Cody Riggs

No. 37, 28
- Position: Cornerback

Personal information
- Born: December 30, 1991 (age 33) Fort Lauderdale, Florida, U.S.
- Height: 5 ft 9 in (1.75 m)
- Weight: 185 lb (84 kg)

Career information
- High school: St. Thomas Aquinas (Fort Lauderdale)
- College: Florida, Notre Dame
- NFL draft: 2015: undrafted

Career history
- Tennessee Titans (2015–2016); Tampa Bay Buccaneers (2016–2017)*; Orlando Apollos (2019);
- * Offseason and/or practice squad member only

Career NFL statistics
- Total tackles: 14
- Forced fumbles: 1
- Fumble recoveries: 1
- Pass deflections: 2
- Stats at Pro Football Reference

= Cody Riggs =

American football player (born 1991)

Cody Tyler Riggs (born December 30, 1991) is an American former professional football player who was a cornerback in the National Football League (NFL). He played college football for the Florida Gators and Notre Dame Fighting Irish.

==Early life==
Riggs attended St. Thomas Aquinas High School in Fort Lauderdale, Florida. He was predominately a running back before switching to defensive back as a junior. He recorded 25 tackles, picked off eight passes and batted down a team record of 24 others during his senior season. At Aquinas, Riggs was teammates with Lamarcus Joyner, Brandon Linder, Giovani Bernard, James White, Dezmen Southward, Bobby Hart, Duron Carter, Marcus Roberson, and Rashad Greene. He participated in the 2010 Under Armour All-America Game in St. Petersburg, Florida.

Considered a four-star recruit by Rivals.com, he was rated as the 11th best cornerback prospect of his class. Riggs committed to Florida over offers from Georgia, Notre Dame and Tennessee.

==College career==
As a true freshman, Riggs played in all 13 games, including a start in the 2011 Outback Bowl vs. Penn State, which he recorded an interception. He made 10 starts as a sophomore, recording 31 tackles on the season, including 1.5 for loss. He only played in two games as a junior before fracturing his foot against Texas A&M, and received a medical redshirt. He returned as a senior, moving to safety for the Gators. He started all 12 games, finishing fourth on the team in tackles with 51, adding 6.5 for loss.

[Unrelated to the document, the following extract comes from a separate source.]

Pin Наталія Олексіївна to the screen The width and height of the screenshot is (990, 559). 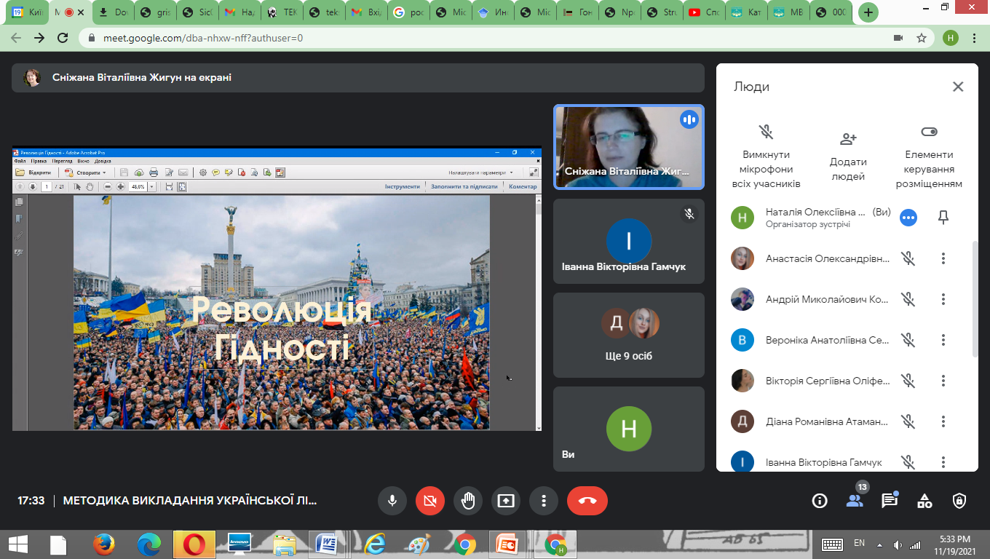point(943,218)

On February 5, 2014, Florida head coach Will Muschamp confirmed that Riggs would spend his final season of eligibility at another school following his graduation from the university. On February 19, 2014, Riggs confirmed that he was transferring to the University of Notre Dame.

In his final season in college, he moved back to cornerback for the Irish. He started 11 games, missing two due to an ankle injury. He recorded 36 tackles, one interception, three pass breakups and one forced fumble.

==Professional career==

===Tennessee Titans===
Riggs went undrafted in the 2015 NFL draft but signed a free-agent contract with Tennessee Titans following the draft.

On September 8, 2016, Riggs was released by the Titans. On September 12, 2016, he was re-signed by the Titans. On November 7, Riggs was again released by the Titans.

===Tampa Bay Buccaneers===
On November 22, 2016, Riggs was signed to the Buccaneers' practice squad. He signed a reserve/future contract with the Buccaneers on January 2, 2017.

On September 2, 2017, Riggs was waived by the Buccaneers. He was re-signed to their practice squad on December 6, 2017.

===Orlando Apollos===
In August 2018, Riggs joined the Orlando Apollos of the Alliance of American Football, eventually making the team's 2019 roster. The league ceased operations in April 2019.

==Personal life==
Cody's father, Gerald Riggs, was a three-time Pro Bowl running back in the NFL for 10 seasons. His older brother, Gerald Riggs Jr., was a running back at Tennessee, who played briefly with the Miami Dolphins and Chicago Bears before playing three seasons with the Toronto Argonauts of the CFL. His uncle, Bobby Brown, was a wide receiver at the University of Notre Dame from 1996–1999.